April 2016: House Testimony of Carmen Marottolo of Connecticut

Written Testimony of Carmen Marottolo, Jr. of Durham, Connecticut

Labor, Health and Human Services, Education, and Related Agencies

Subcommittee of the House Committee on Appropriations

April 15, 2016

My name is Carmen Marottolo, Jr. and I have Usher syndrome, the most common genetic cause of combined deafness and blindness. I write on behalf of the Usher syndrome community to urge this committee to support the inclusion of report language prioritizing research into the treatment of Usher syndrome at the National Institutes of Health (NIH). The Usher syndrome community across the country is aware of and appreciates your support since our report language first appeared in the 2014 omnibus spending bill. But as I am sure you agree, Usher syndrome needs to become a higher priority at NIH until we have viable human treatments. Despite three years of appropriations language urging NIH to make Usher syndrome a higher priority, spending on Usher actually decreased by 11.6% from 2014 to 2015.
■ ■ ■ ■ ■
> _WORK INSTRUCTION_
According to the Usher syndrome testimony, by what percentage did spending on Usher syndrome decrease from 2014 to 2015?
■ ■ ■ ■ ■
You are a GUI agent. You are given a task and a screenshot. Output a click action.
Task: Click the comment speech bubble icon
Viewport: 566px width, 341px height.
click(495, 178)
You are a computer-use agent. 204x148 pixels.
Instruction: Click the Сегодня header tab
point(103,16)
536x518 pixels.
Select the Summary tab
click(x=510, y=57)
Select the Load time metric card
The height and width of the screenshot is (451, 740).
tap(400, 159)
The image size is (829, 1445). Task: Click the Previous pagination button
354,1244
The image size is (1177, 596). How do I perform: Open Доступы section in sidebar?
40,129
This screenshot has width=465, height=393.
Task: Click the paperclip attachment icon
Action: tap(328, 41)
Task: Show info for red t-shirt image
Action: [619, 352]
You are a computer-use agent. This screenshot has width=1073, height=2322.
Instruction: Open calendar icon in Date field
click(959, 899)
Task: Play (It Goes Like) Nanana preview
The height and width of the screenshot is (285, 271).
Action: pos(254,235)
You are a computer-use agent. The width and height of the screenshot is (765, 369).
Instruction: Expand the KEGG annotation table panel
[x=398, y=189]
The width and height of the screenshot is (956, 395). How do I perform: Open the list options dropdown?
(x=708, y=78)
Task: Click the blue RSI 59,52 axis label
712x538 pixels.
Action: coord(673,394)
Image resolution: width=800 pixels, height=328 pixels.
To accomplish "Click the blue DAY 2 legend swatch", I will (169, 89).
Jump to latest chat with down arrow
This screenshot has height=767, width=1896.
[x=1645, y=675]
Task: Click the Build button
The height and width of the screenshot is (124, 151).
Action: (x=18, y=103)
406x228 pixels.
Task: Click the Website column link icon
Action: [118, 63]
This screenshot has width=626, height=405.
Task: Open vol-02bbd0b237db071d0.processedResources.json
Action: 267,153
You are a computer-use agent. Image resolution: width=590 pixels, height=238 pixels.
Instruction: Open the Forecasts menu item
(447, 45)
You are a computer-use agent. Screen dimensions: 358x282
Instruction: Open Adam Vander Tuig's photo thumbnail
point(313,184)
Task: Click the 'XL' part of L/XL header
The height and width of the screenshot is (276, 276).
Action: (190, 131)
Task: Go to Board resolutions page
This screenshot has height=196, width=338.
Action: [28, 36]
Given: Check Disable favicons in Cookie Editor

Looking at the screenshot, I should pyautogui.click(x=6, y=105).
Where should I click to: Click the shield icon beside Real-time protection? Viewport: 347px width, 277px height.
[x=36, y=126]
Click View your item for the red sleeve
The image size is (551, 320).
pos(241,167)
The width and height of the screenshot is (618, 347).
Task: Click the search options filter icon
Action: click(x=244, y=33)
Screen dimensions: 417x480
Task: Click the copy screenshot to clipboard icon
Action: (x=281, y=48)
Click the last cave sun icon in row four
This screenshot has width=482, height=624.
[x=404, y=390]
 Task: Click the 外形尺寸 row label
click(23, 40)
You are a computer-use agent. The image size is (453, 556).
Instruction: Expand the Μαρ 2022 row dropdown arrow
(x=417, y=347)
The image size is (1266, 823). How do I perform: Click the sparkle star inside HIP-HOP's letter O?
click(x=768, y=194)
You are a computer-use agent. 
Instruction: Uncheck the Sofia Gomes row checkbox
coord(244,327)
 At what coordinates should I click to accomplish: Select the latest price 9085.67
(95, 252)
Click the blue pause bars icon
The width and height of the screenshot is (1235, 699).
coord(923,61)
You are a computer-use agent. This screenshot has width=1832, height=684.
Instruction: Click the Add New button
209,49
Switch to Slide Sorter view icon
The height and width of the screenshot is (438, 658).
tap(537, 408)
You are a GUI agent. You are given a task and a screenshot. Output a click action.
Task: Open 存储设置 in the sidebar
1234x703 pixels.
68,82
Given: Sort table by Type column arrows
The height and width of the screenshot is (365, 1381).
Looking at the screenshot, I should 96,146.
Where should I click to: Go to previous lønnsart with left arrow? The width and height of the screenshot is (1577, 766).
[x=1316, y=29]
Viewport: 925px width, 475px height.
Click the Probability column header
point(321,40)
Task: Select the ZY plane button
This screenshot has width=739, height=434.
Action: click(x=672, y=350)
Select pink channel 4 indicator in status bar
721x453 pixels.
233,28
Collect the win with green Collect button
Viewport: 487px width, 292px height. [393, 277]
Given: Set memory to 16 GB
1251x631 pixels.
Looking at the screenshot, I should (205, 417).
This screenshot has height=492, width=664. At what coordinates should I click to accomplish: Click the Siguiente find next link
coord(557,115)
■ ■ ■ ■ ■
> _RESPONSE AREA_
11.6%